A vez e a voz dos mortos
por Thiago Neves*
crítica da peça-filme Desfazenda: me enterrem fora desse lugar, do coletivo O Bonde, produzida no contexto da oficina olhar a cena – Laboratório de Crítica Teatral, conduzida por amilton de azevedo no mês de agosto de 2021 de forma virtual no Sesc São Caetano. sete textos das pessoas participantes da ação inauguram a série vozes.
Olá! Bora!
A peça Desfazenda – me enterrem fora desse lugar traz assuntos de pertinência urgente, como morte e escravidão de pessoas negras no Brasil. A temática é muito clara e cristalina. Sobre ela, acredito que não tenho muito a acrescentar. Só assistindo.
A execução é legal, mescla bem elementos de teatro filmado e de filme mesmo. Uma introdução e um final lindos, dignos de muitos prêmios e do orgulho da arte desse nosso Brasilzão.
Mudanças de cor de imagem e de formas de interpretar e também de cantar trazem uma riqueza à encenação. O presente é “colorido”, é o teatro filmado, o passado é a mescla, talvez daí o nome “peça-filme”, misturando teatro filmado e fotografias com cenas cinematográficas e efeitos de câmera. O começo, por exemplo, me lembra bastante o cinema. E, mais uma vez, começo e final LINDOS! O que é presente e passado? Aliás, por que este título para esta crítica? Não sei, tem que ver pra saber, aí nos falamos.
Momento das bombas!
A interpretação e a estética são arrojadas, figurinos pretos, teatro preto, criando belos elementos visuais, cenas preto e branco remetendo ao passado, muito bom, arrasaram. Há momentos, entretanto, que a interpretação segue em um mesmo registro, de modo que ouvindo constantemente o mesmo ritmo em formas de ação não muito variadas, algumas cenas do miolo da peça ficam desvalorizadas. O mesmo acontece com a temática, que, apesar de estar bem evidente e de ter um propósito nítido, muitas vezes se repete.
Há o recurso de utilizar uma história passada como uma reapresentação do que acontece hoje, criando camadas de compreensão da obra. Isso foi muito bacana, até para mostrar que a história se repete há séculos. Ainda assim há uma explicação exacerbada de elementos da peça que já estão na ação, e não precisam ser narrados ou repetidos.
Estou comentando sobre uma peça que vi só duas vezes, viu, gente? Estou mais dividindo minhas impressões e modos de olhar. Pode discordar de mim, por favor. Assista e discorde. Aceito críticas.

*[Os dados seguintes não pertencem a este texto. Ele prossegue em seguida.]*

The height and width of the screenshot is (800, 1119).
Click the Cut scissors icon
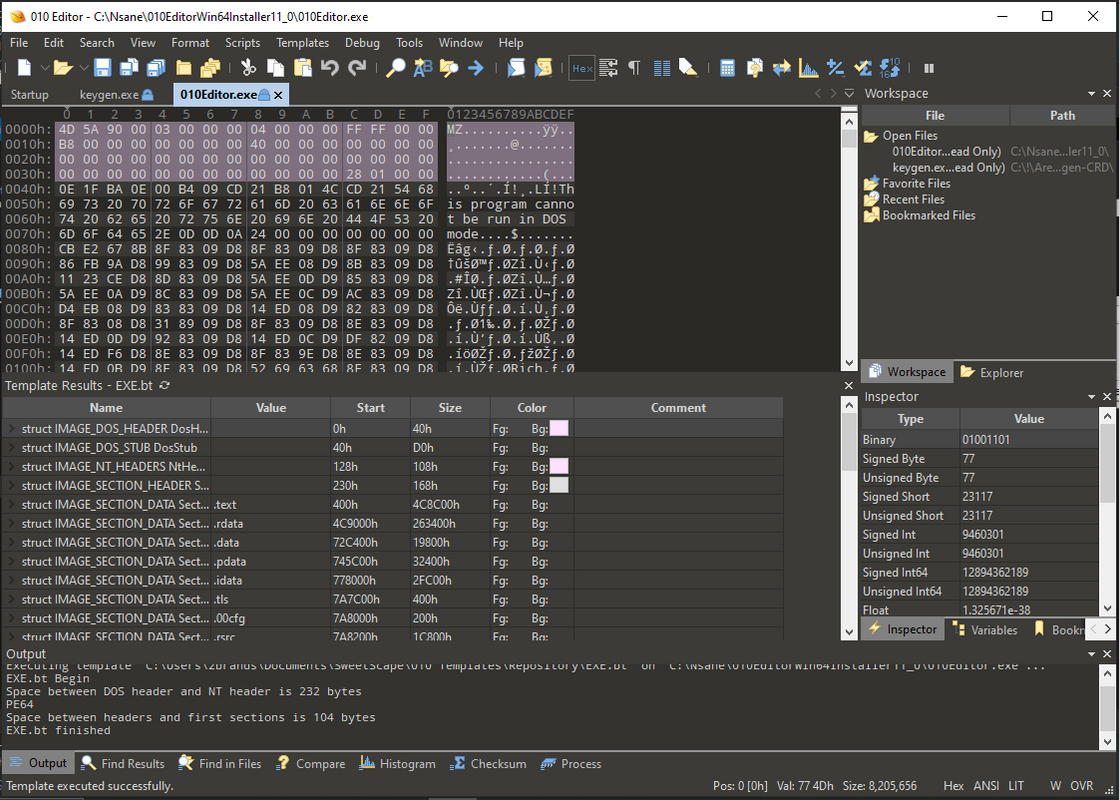248,68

Ah, uma coisa muito legal! Lindo que foi assumido um jeito de falar, de agir em um ritmo falado que lembra rap, spoken word, poesia, e a sonoridade enquanto forma e volume dá conta de uma ação de maneira forte o suficiente para nos comunicar, se a gente quiser, só através dela. Isso também torna a peça mais autoral e um diferencial na direção.

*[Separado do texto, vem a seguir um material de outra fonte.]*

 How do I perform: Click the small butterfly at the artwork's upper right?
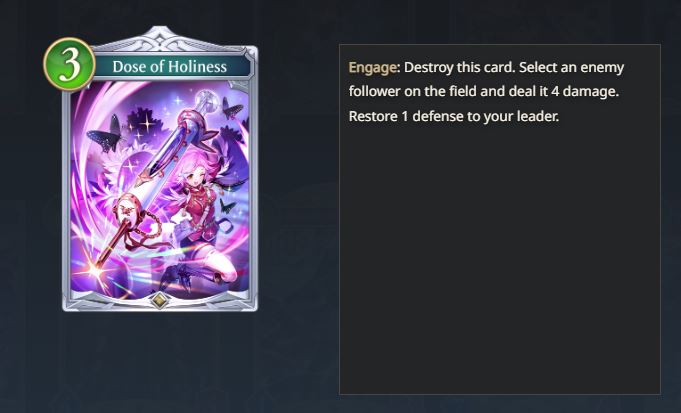point(231,109)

Por quê? Só saberás assistindo.
* Thiago Neves é ator formado pela Escola Superior de Artes Célia Helena, onde fez Pós-Graduação em Corpo, Interpretação, Arte e Educação e atualmente cursa Pós-Graduação em Dramaturgia. Fez teatro desde os seis anos de idade na Casa do Teatro, onde mais tarde trabalhou como assistente e professor de 2012 até hoje. Como ator, fez espetáculos em São Paulo dirigidos por Rafael Masini (Quase Muda e Duas Vezes Por Semana) e Nelson Baskerville, (SENTA{sobre ser um ser humano}), além de ter feito participações como locutor e atuado em curta-metragens, entre eles Irmãos, criado em parceria com Marcela Arce durante a pandemia. Como dramaturgo, teve experiências no Festival do Minuto do Grupo Parlapatões em 2020 e no Festival EarthQuake Terremoto em 2021. Foi um dos muitos co-diretores do filme Life In a Day 2020.